• _Stated exercise_
Rewrite the entries below, changing every "computer-use agent" to "screen agent" and keeping everything else the same.

Entries for locating text and elements
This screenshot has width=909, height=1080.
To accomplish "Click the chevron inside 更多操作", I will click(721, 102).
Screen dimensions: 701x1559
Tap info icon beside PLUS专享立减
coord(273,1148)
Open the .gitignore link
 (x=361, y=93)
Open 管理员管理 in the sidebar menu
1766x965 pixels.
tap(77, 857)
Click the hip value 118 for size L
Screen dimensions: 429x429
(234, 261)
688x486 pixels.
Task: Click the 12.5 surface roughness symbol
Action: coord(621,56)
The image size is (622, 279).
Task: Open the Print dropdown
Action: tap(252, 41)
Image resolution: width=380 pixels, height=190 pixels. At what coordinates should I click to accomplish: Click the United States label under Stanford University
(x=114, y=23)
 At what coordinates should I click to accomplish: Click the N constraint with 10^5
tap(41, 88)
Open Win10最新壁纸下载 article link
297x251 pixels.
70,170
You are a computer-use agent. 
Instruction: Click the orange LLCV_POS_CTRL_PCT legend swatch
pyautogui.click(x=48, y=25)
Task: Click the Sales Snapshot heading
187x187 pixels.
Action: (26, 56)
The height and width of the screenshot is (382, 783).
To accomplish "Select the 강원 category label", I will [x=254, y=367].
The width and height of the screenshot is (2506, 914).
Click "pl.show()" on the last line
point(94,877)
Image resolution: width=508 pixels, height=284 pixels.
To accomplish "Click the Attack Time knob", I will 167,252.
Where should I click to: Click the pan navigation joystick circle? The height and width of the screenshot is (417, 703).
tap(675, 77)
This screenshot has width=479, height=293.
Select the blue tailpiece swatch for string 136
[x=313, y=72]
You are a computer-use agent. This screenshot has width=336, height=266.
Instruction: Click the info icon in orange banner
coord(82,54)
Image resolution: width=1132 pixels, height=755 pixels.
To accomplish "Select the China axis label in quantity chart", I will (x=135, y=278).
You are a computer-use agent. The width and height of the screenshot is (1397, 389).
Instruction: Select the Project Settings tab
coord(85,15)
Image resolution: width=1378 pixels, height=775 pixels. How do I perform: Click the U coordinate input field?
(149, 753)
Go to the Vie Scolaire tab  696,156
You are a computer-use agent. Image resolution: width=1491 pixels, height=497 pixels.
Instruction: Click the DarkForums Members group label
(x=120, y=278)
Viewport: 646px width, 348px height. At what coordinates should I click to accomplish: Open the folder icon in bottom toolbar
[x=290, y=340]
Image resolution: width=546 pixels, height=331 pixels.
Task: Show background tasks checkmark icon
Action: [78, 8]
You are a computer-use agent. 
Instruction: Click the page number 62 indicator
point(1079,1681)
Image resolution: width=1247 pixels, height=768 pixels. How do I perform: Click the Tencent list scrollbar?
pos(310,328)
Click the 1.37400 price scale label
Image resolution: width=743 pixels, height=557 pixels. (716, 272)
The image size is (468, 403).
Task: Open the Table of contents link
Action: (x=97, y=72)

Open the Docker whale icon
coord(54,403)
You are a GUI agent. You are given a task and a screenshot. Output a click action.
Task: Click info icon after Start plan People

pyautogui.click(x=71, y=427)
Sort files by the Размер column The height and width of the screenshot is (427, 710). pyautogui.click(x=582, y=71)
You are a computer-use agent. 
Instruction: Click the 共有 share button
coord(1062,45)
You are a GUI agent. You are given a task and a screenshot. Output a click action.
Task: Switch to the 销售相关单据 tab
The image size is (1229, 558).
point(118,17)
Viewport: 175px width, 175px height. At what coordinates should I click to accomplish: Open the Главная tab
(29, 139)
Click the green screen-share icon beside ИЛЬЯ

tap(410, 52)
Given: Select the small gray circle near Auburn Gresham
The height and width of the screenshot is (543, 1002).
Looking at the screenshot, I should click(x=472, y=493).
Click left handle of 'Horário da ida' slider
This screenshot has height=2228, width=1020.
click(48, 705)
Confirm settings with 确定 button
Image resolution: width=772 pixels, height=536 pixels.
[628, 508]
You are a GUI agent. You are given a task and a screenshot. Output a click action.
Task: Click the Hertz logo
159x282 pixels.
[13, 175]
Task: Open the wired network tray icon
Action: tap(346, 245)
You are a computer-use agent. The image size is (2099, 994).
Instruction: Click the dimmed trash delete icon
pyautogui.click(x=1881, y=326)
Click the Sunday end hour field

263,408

• _Expected answer_
This screenshot has width=909, height=1080.
To accomplish "Click the chevron inside 更多操作", I will click(721, 102).
Screen dimensions: 701x1559
Tap info icon beside PLUS专享立减
coord(273,1148)
Open the .gitignore link
 (x=361, y=93)
Open 管理员管理 in the sidebar menu
1766x965 pixels.
tap(77, 857)
Click the hip value 118 for size L
Screen dimensions: 429x429
(234, 261)
688x486 pixels.
Task: Click the 12.5 surface roughness symbol
Action: coord(621,56)
The image size is (622, 279).
Task: Open the Print dropdown
Action: tap(252, 41)
Image resolution: width=380 pixels, height=190 pixels. At what coordinates should I click to accomplish: Click the United States label under Stanford University
(x=114, y=23)
 At what coordinates should I click to accomplish: Click the N constraint with 10^5
tap(41, 88)
Open Win10最新壁纸下载 article link
297x251 pixels.
70,170
You are a screen agent. 
Instruction: Click the orange LLCV_POS_CTRL_PCT legend swatch
pyautogui.click(x=48, y=25)
Task: Click the Sales Snapshot heading
187x187 pixels.
Action: (26, 56)
The height and width of the screenshot is (382, 783).
To accomplish "Select the 강원 category label", I will [x=254, y=367].
The width and height of the screenshot is (2506, 914).
Click "pl.show()" on the last line
point(94,877)
Image resolution: width=508 pixels, height=284 pixels.
To accomplish "Click the Attack Time knob", I will 167,252.
Where should I click to: Click the pan navigation joystick circle? The height and width of the screenshot is (417, 703).
tap(675, 77)
This screenshot has width=479, height=293.
Select the blue tailpiece swatch for string 136
[x=313, y=72]
You are a screen agent. This screenshot has width=336, height=266.
Instruction: Click the info icon in orange banner
coord(82,54)
Image resolution: width=1132 pixels, height=755 pixels.
To accomplish "Select the China axis label in quantity chart", I will (x=135, y=278).
You are a screen agent. The width and height of the screenshot is (1397, 389).
Instruction: Select the Project Settings tab
coord(85,15)
Image resolution: width=1378 pixels, height=775 pixels. How do I perform: Click the U coordinate input field?
(149, 753)
Go to the Vie Scolaire tab  696,156
You are a screen agent. Image resolution: width=1491 pixels, height=497 pixels.
Instruction: Click the DarkForums Members group label
(x=120, y=278)
Viewport: 646px width, 348px height. At what coordinates should I click to accomplish: Open the folder icon in bottom toolbar
[x=290, y=340]
Image resolution: width=546 pixels, height=331 pixels.
Task: Show background tasks checkmark icon
Action: [78, 8]
You are a screen agent. 
Instruction: Click the page number 62 indicator
point(1079,1681)
Image resolution: width=1247 pixels, height=768 pixels. How do I perform: Click the Tencent list scrollbar?
pos(310,328)
Click the 1.37400 price scale label
Image resolution: width=743 pixels, height=557 pixels. (716, 272)
The image size is (468, 403).
Task: Open the Table of contents link
Action: (x=97, y=72)

Open the Docker whale icon
coord(54,403)
You are a GUI agent. You are given a task and a screenshot. Output a click action.
Task: Click info icon after Start plan People

pyautogui.click(x=71, y=427)
Sort files by the Размер column The height and width of the screenshot is (427, 710). pyautogui.click(x=582, y=71)
You are a screen agent. 
Instruction: Click the 共有 share button
coord(1062,45)
You are a GUI agent. You are given a task and a screenshot. Output a click action.
Task: Switch to the 销售相关单据 tab
The image size is (1229, 558).
point(118,17)
Viewport: 175px width, 175px height. At what coordinates should I click to accomplish: Open the Главная tab
(29, 139)
Click the green screen-share icon beside ИЛЬЯ

tap(410, 52)
Given: Select the small gray circle near Auburn Gresham
The height and width of the screenshot is (543, 1002).
Looking at the screenshot, I should click(x=472, y=493).
Click left handle of 'Horário da ida' slider
This screenshot has height=2228, width=1020.
click(48, 705)
Confirm settings with 确定 button
Image resolution: width=772 pixels, height=536 pixels.
[628, 508]
You are a GUI agent. You are given a task and a screenshot. Output a click action.
Task: Click the Hertz logo
159x282 pixels.
[13, 175]
Task: Open the wired network tray icon
Action: tap(346, 245)
You are a screen agent. The image size is (2099, 994).
Instruction: Click the dimmed trash delete icon
pyautogui.click(x=1881, y=326)
Click the Sunday end hour field

263,408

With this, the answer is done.